Маша замолчала. Олеся не хотела этого говорить, но все же сказала:

– К маме-то не поедешь? Все-таки ты там прописана. И комната там есть.

– Нет. Не поеду.

– Почему? Может, она уже и не будет тебя доставать.

– Не в этом дело. Мама, знаешь… она живет в иллюзиях. Витает в облаках, защищенных от радиации. Мечтает о том, чтобы мы снова жили в деревянных домах. Я не смогу. Я не могу больше… в этом Зазеркалье. Я должна, должна найти наконец что-то свое. Что-то реальное, что существует на самом деле, что имеет ко мне отношение… В общем, это я сама еще не понимаю, несу какую-то бессмыслицу. Но к маме – нет, не поеду.

– А как тогда? У меня? – Олеся покачала головой. Конечно, не прогонять же ее. Только бы… Хозяйка сдавала квартиру за сущие копейки, и то только потому, что Олеся никого не водила (Белкин не считается, это системный сбой), следила за квартирой, поливала множество цветов и никогда не создавала проблем. Каждый год хозяйка норовила довести квартплату до реального уровня, но в итоге они сходились на какой-то золотой середине, но с условиями. И проживание Машки в эти условия не входило.
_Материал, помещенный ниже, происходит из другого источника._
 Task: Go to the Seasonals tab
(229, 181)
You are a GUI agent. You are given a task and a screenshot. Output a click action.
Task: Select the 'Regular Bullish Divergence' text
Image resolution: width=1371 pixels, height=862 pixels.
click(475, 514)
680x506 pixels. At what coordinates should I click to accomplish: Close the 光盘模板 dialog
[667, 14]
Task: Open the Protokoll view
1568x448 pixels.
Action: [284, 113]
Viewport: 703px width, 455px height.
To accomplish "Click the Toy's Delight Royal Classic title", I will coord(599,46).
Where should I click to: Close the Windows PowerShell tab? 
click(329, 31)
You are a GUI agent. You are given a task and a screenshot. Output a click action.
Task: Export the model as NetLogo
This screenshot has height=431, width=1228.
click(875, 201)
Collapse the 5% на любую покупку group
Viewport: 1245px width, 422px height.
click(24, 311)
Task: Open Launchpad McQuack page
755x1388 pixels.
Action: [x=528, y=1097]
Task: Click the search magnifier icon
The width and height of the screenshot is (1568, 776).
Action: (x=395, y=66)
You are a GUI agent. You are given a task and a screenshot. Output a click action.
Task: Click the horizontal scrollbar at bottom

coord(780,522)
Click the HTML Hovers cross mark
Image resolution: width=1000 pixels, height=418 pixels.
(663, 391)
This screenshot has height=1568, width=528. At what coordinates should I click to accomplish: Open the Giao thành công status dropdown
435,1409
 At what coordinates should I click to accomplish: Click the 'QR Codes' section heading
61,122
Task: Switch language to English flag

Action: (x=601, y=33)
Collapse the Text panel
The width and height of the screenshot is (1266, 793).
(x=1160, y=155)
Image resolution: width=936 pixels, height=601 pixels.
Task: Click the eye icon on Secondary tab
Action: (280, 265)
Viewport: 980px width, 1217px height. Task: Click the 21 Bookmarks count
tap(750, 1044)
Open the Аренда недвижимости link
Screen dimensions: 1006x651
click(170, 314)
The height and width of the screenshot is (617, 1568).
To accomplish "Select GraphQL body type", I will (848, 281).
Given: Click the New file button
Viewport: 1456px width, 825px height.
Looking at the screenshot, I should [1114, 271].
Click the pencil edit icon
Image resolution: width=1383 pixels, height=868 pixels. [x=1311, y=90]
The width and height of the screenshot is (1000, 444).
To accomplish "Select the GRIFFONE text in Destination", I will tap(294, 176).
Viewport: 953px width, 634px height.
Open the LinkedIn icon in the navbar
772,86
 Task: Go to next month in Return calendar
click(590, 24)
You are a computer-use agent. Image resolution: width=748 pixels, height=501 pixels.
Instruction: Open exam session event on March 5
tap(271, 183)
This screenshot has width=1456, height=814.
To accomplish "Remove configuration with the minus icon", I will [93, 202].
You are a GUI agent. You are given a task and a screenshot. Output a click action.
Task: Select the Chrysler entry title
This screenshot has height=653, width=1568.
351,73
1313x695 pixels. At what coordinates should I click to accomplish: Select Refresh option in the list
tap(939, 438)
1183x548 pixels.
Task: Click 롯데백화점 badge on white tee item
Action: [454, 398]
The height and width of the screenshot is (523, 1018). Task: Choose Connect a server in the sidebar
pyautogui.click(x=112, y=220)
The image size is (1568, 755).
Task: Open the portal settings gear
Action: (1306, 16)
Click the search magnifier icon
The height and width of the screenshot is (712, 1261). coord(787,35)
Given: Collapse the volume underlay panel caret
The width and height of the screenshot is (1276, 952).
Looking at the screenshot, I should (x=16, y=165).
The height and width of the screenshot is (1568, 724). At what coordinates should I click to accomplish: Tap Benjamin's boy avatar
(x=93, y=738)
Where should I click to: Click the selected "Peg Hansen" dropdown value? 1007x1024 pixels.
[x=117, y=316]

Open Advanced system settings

– Нет, конечно. Ты не волнуйся. Буквально пару ночей.

– Приедешь сегодня? – Олеся улыбнулась, потому что вообще-то, если бы не хозяйка, они бы с Машкой чудно зажили. Может, предложить хозяйке увеличить взнос за Машку? Правда, опасно. Машка потом уедет, а квартплату уже не опустишь обратно. Но ведь это же Машка! Надо подумать. Надо подумать!

Машка сообщила, что приедет через три дня. Олеська повесила трубку и задумчиво посмотрела в окно. О Белкине она вообще забыла. А он был тут, незримое сознание, перенесенное по высокоскоростному каналу связи, и он сидел за семьсот километров от Олесиного офиса и смотрел на нее. Ее лицо через виртуальные каналы изменялось, казалось еще более худым и заостренным. Вся она была – острая, напряженная, как натянутая струна, закрытая – вся в себе. Он смотрел и молчал. Его лицо на компьютере становилось шире, чем в жизни, хотя и в жизни харя была – что надо. Широкое, симпатичное, хоть и потрепанное жизнью лицо медвежонка. Белкин смотрел и покорно ждал. Олеся вздрогнула, почувствовав на себе его взгляд.